Texto para leitura –
● ● ● ● ● ● ●

Em 2022, uma série de exposições – institucionais e comerciais – debruçou-se em promover uma reflexão sobre o centenário da Semana de Arte Moderna, realizada na cidade de São Paulo entre os dias 13 e 18 de fevereiro de 1922. Antes de avançar nas reflexões propostas por tais mostras, é preciso compreender o contexto em que a manifestação artístico-cultural estava inserida. Em 1922, o Brasil completava 100 anos de sua Independência e 34 anos da abolição da escravidão. O mundo vivia o pós-Primeira Guerra Mundial.

Nessa conjuntura, interessava aos intelectuais que organizaram o evento pensar como o Brasil havia saído desses processos históricos, a partir de uma perspectiva de incorporação de tais questões sociais dentro de um viés de arte, apoiando-se em um pensamento nacionalista que buscava construir uma identidade artística genuinamente brasileira, em oposição à procura pela perfeição promovida pelas academias de Belas Artes. Se, por um lado, a Semana de Arte torna-se um marco cultural pela sua ruptura com as normas estéticas acadêmicas, o que, inclusive, desagradou aos intelectuais conservadores de São Paulo, por outro, é preciso pensar que tais discussões não ultrapassaram os limites geográficos da própria cidade.

E foi esse caminho que as diversas exposições que se criaram para pensar os 100 anos da realização do evento trilharam. Em 2022, foi preciso olhar para todo o seu contexto e pensar que, embora seja importante reconhecer o pensamento implicado na construção da Semana de Arte, existiam ali questões abissais em relação à própria noção de uma construção de identidade nacional. Mas não somente. A começar pelo famoso retrato dos participantes da Semana de 1922, formado apenas por homens brancos, é preciso ater-se a qual história estaria sendo contada naquele momento e como ela implicava uma história de ausências, não apenas geográficas, mas identitárias. A priori, a Semana de Arte Moderna de 1922 precisa ser compreendida como uma semana branca, masculina e paulistana.

● ● ● ● ● ● ●

O que fazer –
• 1. Atualize o texto sobre a Semana de 1922, reescrevendo tudo desde "Nessa conjuntura, interessava" até "da própria cidade." com "academias de Belas Artes" substituído por "escolas de Belas Artes".
• 2. Por favor, escreva a continuação do texto sobre a Semana de 1922 a partir da última frase.
Não é preciso consultar os itens.

Dados fornecidos –
● ● ● ● ● ● ●

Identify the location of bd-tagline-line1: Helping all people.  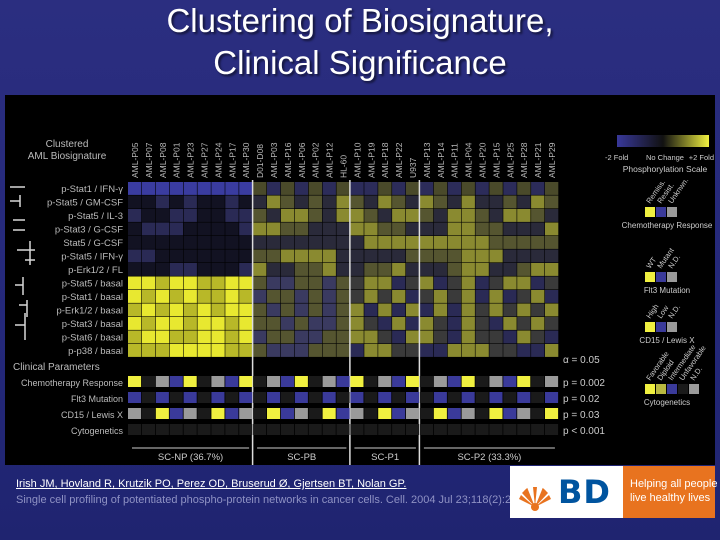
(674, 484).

● ● ● ● ● ● ●

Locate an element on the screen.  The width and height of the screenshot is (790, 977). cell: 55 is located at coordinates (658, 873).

● ● ● ● ● ● ●

Respostas esperadas –
• 1.
Nessa conjuntura, interessava aos intelectuais que organizaram o evento pensar como o Brasil havia saído desses processos históricos, a partir de uma perspectiva de incorporação de tais questões sociais dentro de um viés de arte, apoiando-se em um pensamento nacionalista que buscava construir uma identidade artística genuinamente brasileira, em oposição à procura pela perfeição promovida pelas escolas de Belas Artes. Se, por um lado, a Semana de Arte torna-se um marco cultural pela sua ruptura com as normas estéticas acadêmicas, o que, inclusive, desagradou aos intelectuais conservadores de São Paulo, por outro, é preciso pensar que tais discussões não ultrapassaram os limites geográficos da própria cidade.

• 2.
Posto esse panorama introdutório, volto para analisar a exposição Um Século de Agora, inaugurada em novembro de 2022 no Itaú Cultural, que foi uma das últimas do ano a trazer o contexto da Semana de Arte para uma discussão institucional. Mas, o que poderia parecer um atraso de calendário – já que a grande maioria das exposições se concentrou no primeiro semestre do ano, uma vez que o centenário foi celebrado em fevereiro –, este fato em nada impactou a força que a exposição tem. Muito pelo contrário, já que a mostra se propõe a “expandir os horizontes e trazer novas narrativas para este século”, como escrito no texto de divulgação da instituição. Parece interessante começar o ano de 2023 com tal exposição em cartaz, como um lugar de lembrar que todas as discussões propostas ao longo de 2022 não foram meros revisionismos históricos, mas um caminho que precisa ser incorporado como definitivo dentro da história da arte brasileira.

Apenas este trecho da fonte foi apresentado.